* _YOUR INSTRUCTIONS_
What lines in the listing include "Toggle"? Return a copy of each.

* _PROVIDED ENTRIES_
┌──

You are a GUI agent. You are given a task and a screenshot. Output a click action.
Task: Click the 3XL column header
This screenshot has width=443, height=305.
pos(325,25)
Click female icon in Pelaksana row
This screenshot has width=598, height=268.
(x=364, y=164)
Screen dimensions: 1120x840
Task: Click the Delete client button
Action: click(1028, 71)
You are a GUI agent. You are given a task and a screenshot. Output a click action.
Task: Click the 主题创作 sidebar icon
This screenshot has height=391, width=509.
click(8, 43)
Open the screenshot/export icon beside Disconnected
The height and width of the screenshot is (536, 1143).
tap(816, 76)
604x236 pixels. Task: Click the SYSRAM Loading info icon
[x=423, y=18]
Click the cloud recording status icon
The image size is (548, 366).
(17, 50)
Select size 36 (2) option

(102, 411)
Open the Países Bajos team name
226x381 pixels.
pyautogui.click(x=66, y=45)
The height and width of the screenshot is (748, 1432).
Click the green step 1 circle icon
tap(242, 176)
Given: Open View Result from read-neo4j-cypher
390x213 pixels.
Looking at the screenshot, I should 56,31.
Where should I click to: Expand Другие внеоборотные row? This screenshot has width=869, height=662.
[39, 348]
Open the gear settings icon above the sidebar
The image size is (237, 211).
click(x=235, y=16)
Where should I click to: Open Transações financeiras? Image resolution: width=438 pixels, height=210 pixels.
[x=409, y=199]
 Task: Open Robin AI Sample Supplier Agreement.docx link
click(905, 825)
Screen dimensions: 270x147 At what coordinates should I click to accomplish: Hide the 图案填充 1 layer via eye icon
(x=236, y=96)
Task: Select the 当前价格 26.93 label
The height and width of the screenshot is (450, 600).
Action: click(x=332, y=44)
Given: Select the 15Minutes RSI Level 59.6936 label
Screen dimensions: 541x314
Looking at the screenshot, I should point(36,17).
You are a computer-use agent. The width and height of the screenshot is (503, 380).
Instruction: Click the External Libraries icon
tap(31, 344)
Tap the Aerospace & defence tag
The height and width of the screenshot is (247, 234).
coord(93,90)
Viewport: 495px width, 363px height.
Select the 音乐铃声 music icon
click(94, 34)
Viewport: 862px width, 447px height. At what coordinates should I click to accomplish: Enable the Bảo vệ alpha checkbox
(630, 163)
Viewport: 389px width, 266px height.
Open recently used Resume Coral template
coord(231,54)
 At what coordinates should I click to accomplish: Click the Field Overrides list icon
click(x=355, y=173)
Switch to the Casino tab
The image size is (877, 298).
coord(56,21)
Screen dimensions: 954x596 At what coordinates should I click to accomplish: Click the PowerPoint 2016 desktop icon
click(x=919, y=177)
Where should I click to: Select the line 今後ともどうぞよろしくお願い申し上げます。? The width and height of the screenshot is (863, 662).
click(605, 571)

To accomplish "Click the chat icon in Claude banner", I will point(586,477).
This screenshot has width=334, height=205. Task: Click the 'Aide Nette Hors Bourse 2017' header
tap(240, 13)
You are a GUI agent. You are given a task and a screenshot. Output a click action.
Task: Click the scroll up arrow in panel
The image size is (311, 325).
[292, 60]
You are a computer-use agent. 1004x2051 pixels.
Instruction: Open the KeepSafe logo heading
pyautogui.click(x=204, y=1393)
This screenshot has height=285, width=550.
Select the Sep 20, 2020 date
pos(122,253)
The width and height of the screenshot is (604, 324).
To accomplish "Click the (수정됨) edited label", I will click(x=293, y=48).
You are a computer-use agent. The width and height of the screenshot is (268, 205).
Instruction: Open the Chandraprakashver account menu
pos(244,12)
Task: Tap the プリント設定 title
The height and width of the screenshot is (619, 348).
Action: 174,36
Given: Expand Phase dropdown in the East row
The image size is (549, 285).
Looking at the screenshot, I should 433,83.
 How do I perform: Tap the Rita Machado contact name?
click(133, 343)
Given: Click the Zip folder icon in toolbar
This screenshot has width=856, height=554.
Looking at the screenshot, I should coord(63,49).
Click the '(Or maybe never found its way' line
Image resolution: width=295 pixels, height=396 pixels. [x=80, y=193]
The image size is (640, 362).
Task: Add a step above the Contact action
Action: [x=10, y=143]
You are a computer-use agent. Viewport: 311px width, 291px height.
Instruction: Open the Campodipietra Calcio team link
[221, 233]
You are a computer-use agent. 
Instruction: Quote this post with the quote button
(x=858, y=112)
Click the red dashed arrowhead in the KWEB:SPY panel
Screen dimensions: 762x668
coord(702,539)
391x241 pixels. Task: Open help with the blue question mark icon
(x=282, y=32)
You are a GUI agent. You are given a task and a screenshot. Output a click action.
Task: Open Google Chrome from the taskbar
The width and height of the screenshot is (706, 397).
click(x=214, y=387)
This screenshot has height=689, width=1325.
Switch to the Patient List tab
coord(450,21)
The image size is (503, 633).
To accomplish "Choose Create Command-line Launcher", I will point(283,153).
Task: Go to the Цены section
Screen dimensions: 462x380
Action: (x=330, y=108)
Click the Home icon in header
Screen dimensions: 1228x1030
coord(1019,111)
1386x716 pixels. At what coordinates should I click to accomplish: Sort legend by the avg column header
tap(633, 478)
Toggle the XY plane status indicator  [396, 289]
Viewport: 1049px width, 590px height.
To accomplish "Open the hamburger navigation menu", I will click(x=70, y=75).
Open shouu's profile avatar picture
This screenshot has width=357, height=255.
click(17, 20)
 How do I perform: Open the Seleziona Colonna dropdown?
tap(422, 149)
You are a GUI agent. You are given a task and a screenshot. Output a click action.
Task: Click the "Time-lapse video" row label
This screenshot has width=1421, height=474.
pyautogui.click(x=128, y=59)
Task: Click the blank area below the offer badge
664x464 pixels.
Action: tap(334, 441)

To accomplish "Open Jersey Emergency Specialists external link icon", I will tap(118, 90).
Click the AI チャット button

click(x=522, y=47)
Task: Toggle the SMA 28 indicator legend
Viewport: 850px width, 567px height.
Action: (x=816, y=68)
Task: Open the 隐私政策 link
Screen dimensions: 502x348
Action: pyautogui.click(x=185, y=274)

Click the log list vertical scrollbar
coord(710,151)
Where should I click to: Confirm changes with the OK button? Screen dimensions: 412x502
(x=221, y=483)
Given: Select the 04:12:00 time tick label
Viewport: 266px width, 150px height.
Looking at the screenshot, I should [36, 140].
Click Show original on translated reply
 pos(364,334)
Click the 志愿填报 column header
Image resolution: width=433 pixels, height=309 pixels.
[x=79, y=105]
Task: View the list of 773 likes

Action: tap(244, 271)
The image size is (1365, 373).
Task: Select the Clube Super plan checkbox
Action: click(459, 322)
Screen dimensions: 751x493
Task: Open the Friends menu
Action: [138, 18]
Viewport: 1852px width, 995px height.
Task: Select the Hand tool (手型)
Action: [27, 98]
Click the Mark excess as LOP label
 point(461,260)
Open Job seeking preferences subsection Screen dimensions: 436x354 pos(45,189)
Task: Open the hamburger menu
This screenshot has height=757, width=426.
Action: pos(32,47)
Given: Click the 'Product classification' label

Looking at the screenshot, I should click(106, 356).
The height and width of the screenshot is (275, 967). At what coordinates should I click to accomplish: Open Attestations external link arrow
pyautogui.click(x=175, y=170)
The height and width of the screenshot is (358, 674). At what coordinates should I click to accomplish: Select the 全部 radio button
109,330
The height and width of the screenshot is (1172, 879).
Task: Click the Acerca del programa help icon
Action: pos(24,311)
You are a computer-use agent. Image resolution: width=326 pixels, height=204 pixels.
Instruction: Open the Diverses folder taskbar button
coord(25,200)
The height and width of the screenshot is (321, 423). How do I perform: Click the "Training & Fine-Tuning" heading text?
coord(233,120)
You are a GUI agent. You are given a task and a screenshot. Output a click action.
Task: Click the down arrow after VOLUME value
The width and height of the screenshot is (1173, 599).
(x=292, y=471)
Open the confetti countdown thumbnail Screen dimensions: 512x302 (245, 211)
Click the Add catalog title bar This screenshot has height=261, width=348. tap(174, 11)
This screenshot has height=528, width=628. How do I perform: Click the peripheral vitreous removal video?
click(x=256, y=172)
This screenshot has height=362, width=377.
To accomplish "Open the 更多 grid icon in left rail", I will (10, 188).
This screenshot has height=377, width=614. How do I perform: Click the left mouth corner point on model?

└──

* _FINAL ANSWER_
Toggle the XY plane status indicator  [396, 289]
Task: Toggle the SMA 28 indicator legend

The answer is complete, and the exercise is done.